Why ads for new $20's?

Why is the US government spending money it does not have to advertise the changes in the new $20 bill? What is the point?? How crazy is it to spend money to advertise new $20’s as if it was a product you were selling (one of the ads ends with "can I have some of the new 20’s also? - like they are a customer going to a store to buy a new $20 bill??)!

WHY!???!?

So that the clerk at the 7-11 doesn’t call the cops and claim you are trying to pass counterfeit money.

Two reasons I can think of.

First, and least important, is even the dimmest bulb knows that swapping in new currency has costs associated with it. I imagine trying to pep up some interest may help defray negative attitudes toward the new stuff.

Second, and most important, would be to get people a look at the new one. That way there won’t be people accepting the inevitable Monopoly 20’s…

-Joe, I heared that them new 20’s was pink and stuff, so I assumed that was the real thang!

Another reason is that it boosts the economy to an extent. If the new $20 were the coolest thing to ever be seen, everyone would want to see them. The more $20s you have in your wallet, the more you spend them. Hopefully, the boost to the economy by this will offset the cost of printing new currency. It’s not the main reason, but it is a nice secondary benefit.

I heard on the news that there was a lot of confusion about the new $20 and the public needed to be educated on it.

I don’t care why they are doing it, I just want to know how to make the stupid $20 commercial go away.

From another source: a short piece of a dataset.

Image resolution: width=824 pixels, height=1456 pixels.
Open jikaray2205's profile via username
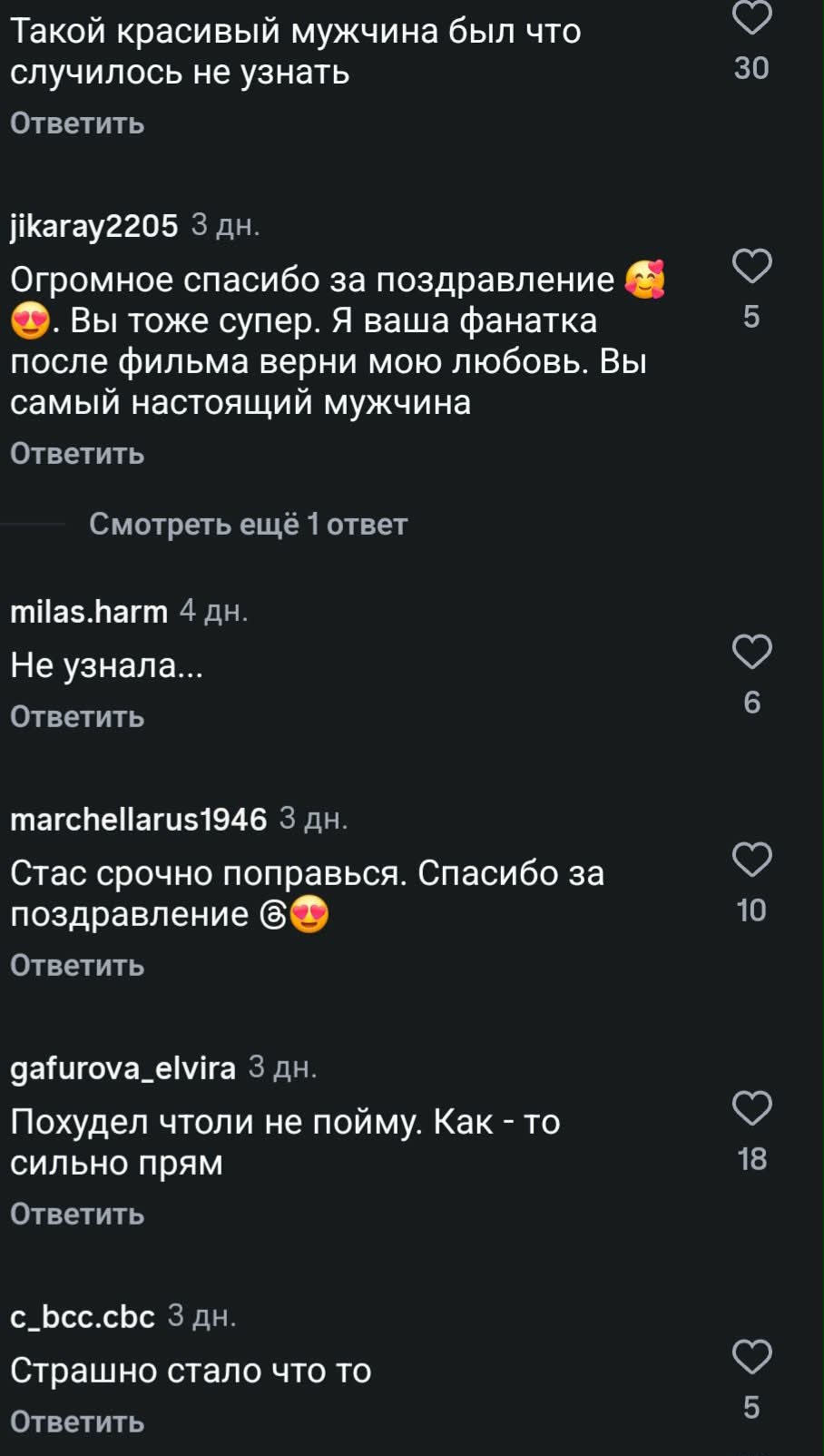[x=93, y=225]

I was hoping for real color coded money - not just pale backgrounds, but real pinks, reds, blues, yellow, …and greens.

Not too sure about adding plastic windows ala New Zealand bills, though.

That actually happend to a friend of mine at the ATL Airport. A clerk called a cop over because she thought his $20 was fake. The cop came over, looked at the 20 (the newer one that’s getting replaced) and said it looked OK. The clerk still wouldn’t take it so the cop took a twenty out of his pocket and swapped it for my friend’s. Nothing like 12 years of publicly funded school to prepare our young people for the challenges of life.

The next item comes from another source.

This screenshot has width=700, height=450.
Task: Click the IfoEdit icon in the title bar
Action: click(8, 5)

As I recall, one of the main reasons that it took us so long to change our bill in the first place was public resistance to it. I think this is just an attempt to preempt that kind of thing.

I know they are campy, but no more so than most other advertising, and its not like our currency is some sort of sacred icon which should be above comercialism :slight_smile:

I saw a woman in a Stop-N-Rob a couple of weeks ago refuse to believe that a Sackie was a real dollar, so it’s entirely possible that someone could think that a new $20 wasn’t real. If you ask me, the new ones don’t feel the same as the old.

What dropzone said.

Well, according to my one true love, this is step 2 in the long range plan to bring us to a one-world currency. The ads are just to gradually get us on board with the idea.

Um…how is that spooje?

Hell, if I were smart I would have put up ads offering “real” $10 bills for those risky, new, faky $20 bills. Bet I’d have gotten some takers.

Why, Lord Ashtar, by gradually getting us used to multicolored currency with oval-less pictures and oddball expanses of “blank” space and dopey anti-counterfeit patterns, instead of the black/green currency with rich intaglio scrollwork that Jesus himself gave our forefathers. Before you know it they’ll be putting loons and elk on the money! :wink:

But, wait, how is it the Jews are responsible for this?

It’s devious, nefarious, and anti-American, so they must be, right?